--- RECORDED DATA Enclosed Below ---

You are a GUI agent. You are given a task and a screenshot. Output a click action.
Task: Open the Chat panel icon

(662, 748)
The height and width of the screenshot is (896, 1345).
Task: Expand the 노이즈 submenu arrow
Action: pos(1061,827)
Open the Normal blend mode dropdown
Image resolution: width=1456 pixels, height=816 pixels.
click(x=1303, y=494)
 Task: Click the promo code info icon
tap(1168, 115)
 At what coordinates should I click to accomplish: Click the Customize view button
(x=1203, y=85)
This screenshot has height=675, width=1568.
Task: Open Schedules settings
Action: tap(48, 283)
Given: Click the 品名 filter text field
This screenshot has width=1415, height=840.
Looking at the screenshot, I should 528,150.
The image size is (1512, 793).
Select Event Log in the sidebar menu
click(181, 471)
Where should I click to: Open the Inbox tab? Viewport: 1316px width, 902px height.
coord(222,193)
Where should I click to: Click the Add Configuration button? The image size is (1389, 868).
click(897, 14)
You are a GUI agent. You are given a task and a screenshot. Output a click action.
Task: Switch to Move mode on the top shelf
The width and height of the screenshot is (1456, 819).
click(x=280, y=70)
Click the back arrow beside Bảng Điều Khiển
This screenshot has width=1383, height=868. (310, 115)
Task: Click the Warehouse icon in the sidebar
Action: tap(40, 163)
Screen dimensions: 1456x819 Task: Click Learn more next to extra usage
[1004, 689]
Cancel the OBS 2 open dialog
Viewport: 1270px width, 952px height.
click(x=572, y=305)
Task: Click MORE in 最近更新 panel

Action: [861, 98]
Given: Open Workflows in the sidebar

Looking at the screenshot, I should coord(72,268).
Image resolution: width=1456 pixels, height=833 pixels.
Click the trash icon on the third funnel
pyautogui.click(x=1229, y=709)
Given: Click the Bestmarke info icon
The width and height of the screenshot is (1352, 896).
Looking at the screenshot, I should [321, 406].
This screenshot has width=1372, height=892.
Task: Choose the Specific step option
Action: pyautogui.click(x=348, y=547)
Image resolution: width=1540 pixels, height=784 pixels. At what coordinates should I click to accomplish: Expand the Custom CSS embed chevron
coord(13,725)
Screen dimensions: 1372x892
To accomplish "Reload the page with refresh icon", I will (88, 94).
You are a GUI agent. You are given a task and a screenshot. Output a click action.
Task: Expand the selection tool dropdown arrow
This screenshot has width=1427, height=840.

--- End of Enclosed RECORDED DATA ---

EXERCISE PROMPT: Would you transcribe the entries above exactly as they appear?

ANSWER TO THE EXERCISE:
You are a GUI agent. You are given a task and a screenshot. Output a click action.
Task: Open the Chat panel icon

(662, 748)
The height and width of the screenshot is (896, 1345).
Task: Expand the 노이즈 submenu arrow
Action: pos(1061,827)
Open the Normal blend mode dropdown
Image resolution: width=1456 pixels, height=816 pixels.
click(x=1303, y=494)
 Task: Click the promo code info icon
tap(1168, 115)
 At what coordinates should I click to accomplish: Click the Customize view button
(x=1203, y=85)
This screenshot has height=675, width=1568.
Task: Open Schedules settings
Action: tap(48, 283)
Given: Click the 品名 filter text field
This screenshot has width=1415, height=840.
Looking at the screenshot, I should 528,150.
The image size is (1512, 793).
Select Event Log in the sidebar menu
click(181, 471)
Where should I click to: Open the Inbox tab? Viewport: 1316px width, 902px height.
coord(222,193)
Where should I click to: Click the Add Configuration button? The image size is (1389, 868).
click(897, 14)
You are a GUI agent. You are given a task and a screenshot. Output a click action.
Task: Switch to Move mode on the top shelf
The width and height of the screenshot is (1456, 819).
click(x=280, y=70)
Click the back arrow beside Bảng Điều Khiển
This screenshot has width=1383, height=868. (310, 115)
Task: Click the Warehouse icon in the sidebar
Action: tap(40, 163)
Screen dimensions: 1456x819 Task: Click Learn more next to extra usage
[1004, 689]
Cancel the OBS 2 open dialog
Viewport: 1270px width, 952px height.
click(x=572, y=305)
Task: Click MORE in 最近更新 panel

Action: [861, 98]
Given: Open Workflows in the sidebar

Looking at the screenshot, I should coord(72,268).
Image resolution: width=1456 pixels, height=833 pixels.
Click the trash icon on the third funnel
pyautogui.click(x=1229, y=709)
Given: Click the Bestmarke info icon
The width and height of the screenshot is (1352, 896).
Looking at the screenshot, I should [321, 406].
This screenshot has width=1372, height=892.
Task: Choose the Specific step option
Action: pyautogui.click(x=348, y=547)
Image resolution: width=1540 pixels, height=784 pixels. At what coordinates should I click to accomplish: Expand the Custom CSS embed chevron
coord(13,725)
Screen dimensions: 1372x892
To accomplish "Reload the page with refresh icon", I will (88, 94).
You are a GUI agent. You are given a task and a screenshot. Output a click action.
Task: Expand the selection tool dropdown arrow
This screenshot has width=1427, height=840.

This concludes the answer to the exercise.